*Exercise:*
Could you print exactly the lines from the one that contains "Task: Click the Hilfe question mark icon" to the end of the data, both ends included, and nothing else? Skip the pictures.

*Provided material:*

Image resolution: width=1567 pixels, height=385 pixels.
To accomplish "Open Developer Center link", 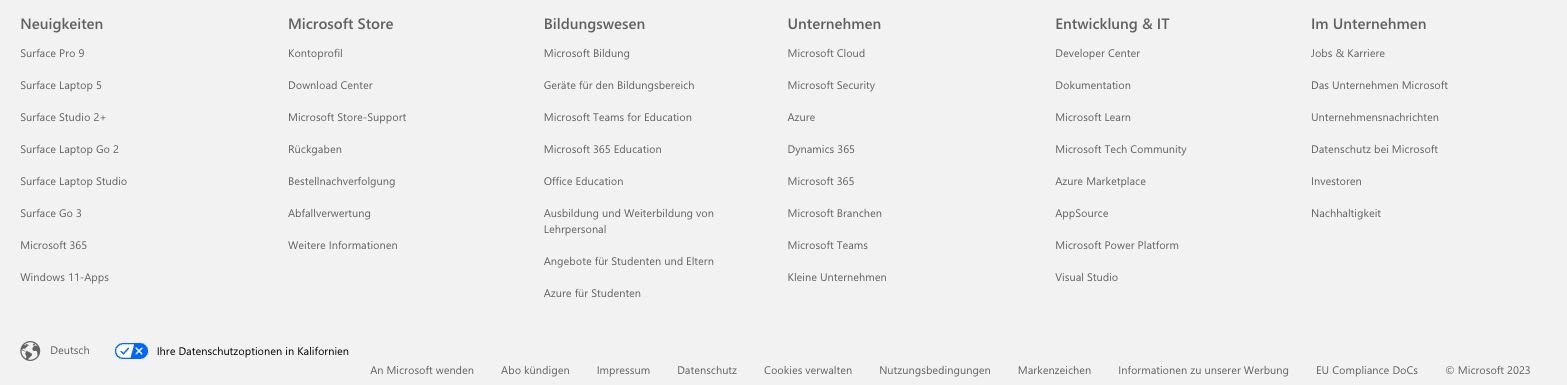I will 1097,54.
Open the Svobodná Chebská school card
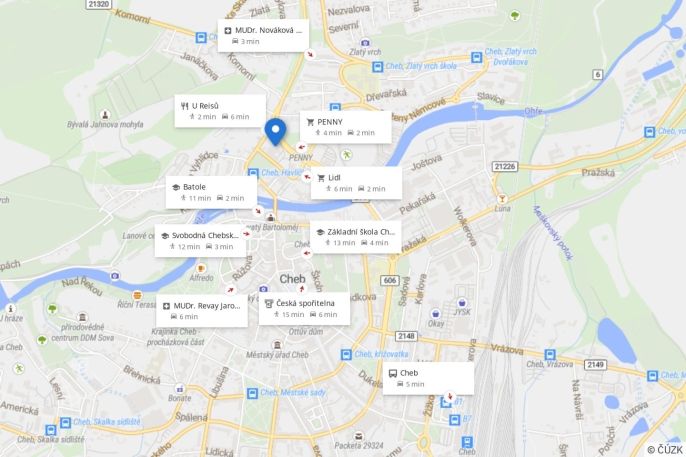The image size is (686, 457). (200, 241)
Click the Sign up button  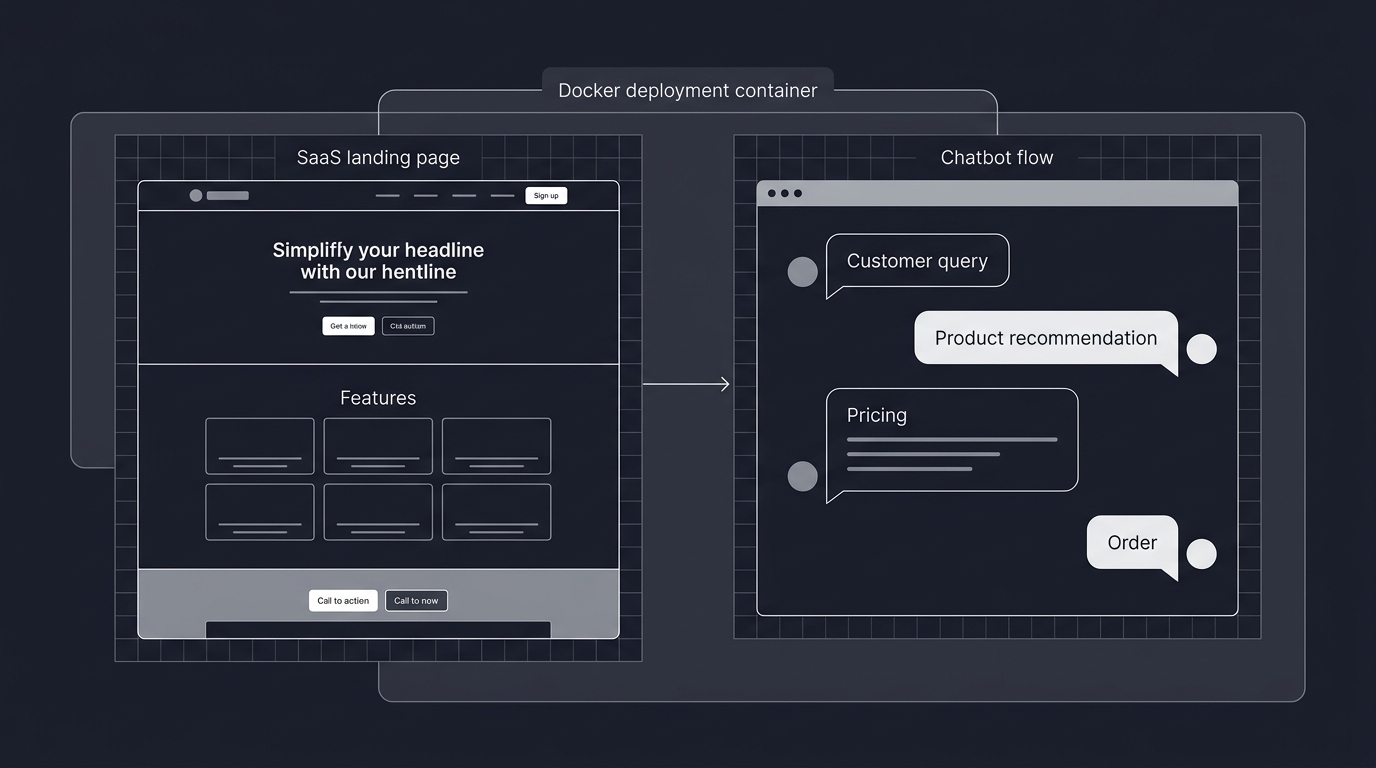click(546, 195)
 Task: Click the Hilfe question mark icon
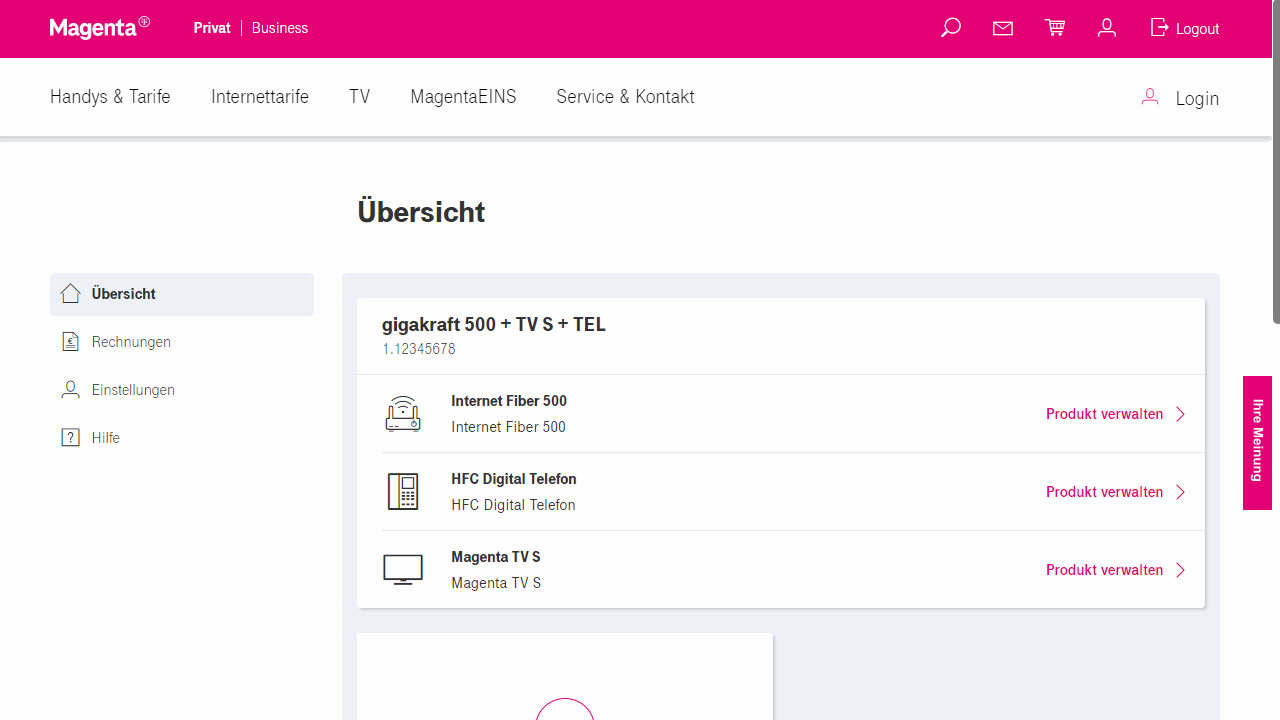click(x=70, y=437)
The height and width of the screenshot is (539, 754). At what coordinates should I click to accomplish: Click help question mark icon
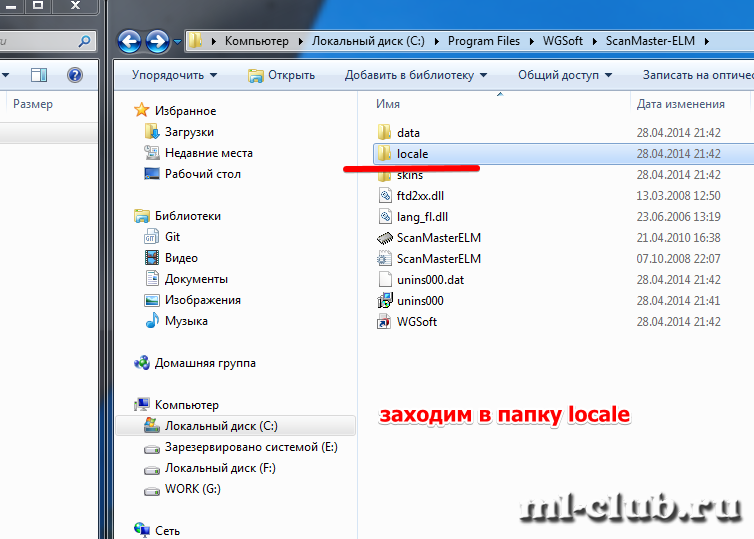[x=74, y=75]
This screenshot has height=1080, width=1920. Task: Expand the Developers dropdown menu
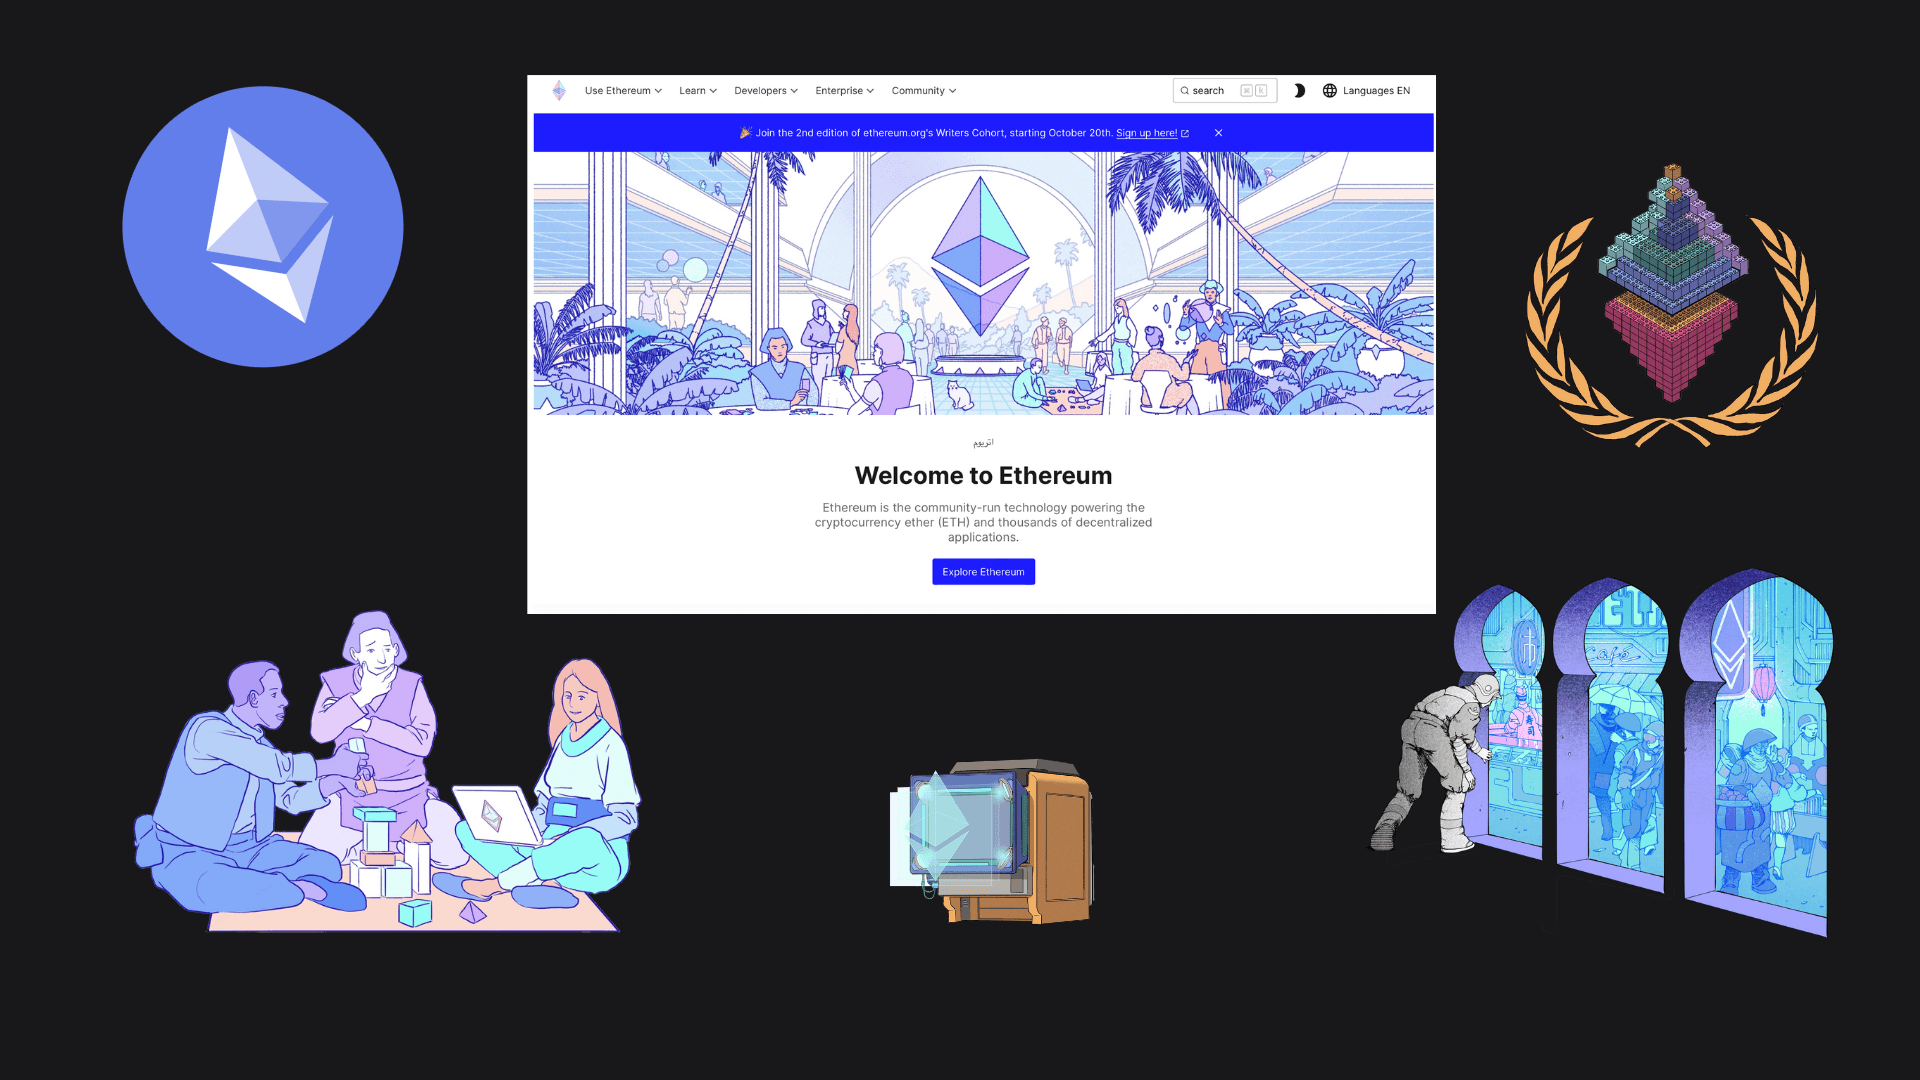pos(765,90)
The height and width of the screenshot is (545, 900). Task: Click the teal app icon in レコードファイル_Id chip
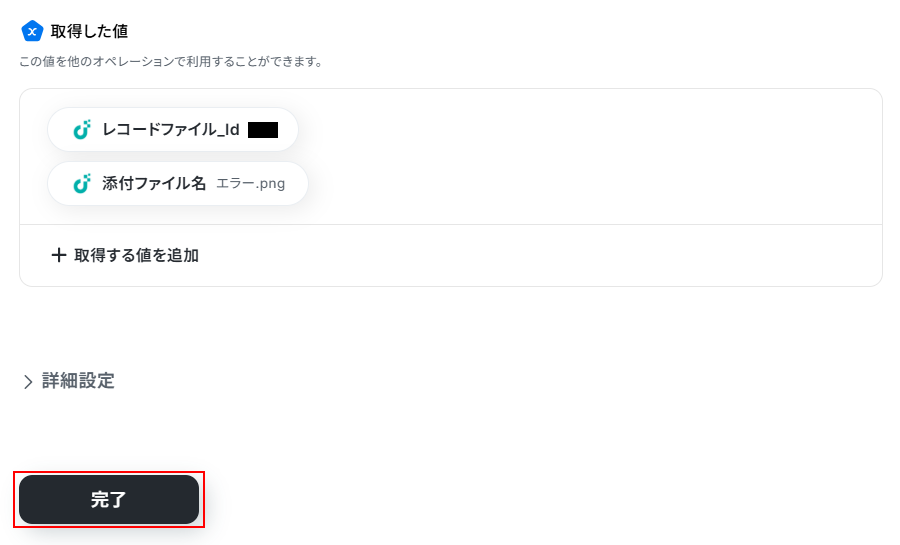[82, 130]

*Written solution:*
 Task: Click the Hilfe question mark icon
click(x=70, y=437)
The height and width of the screenshot is (539, 754). At what coordinates should I click to accomplish: Click help question mark icon
[x=74, y=75]
This screenshot has height=1080, width=1920. Task: Expand the Developers dropdown menu
pos(765,90)
The height and width of the screenshot is (545, 900). Task: Click the teal app icon in レコードファイル_Id chip
[82, 130]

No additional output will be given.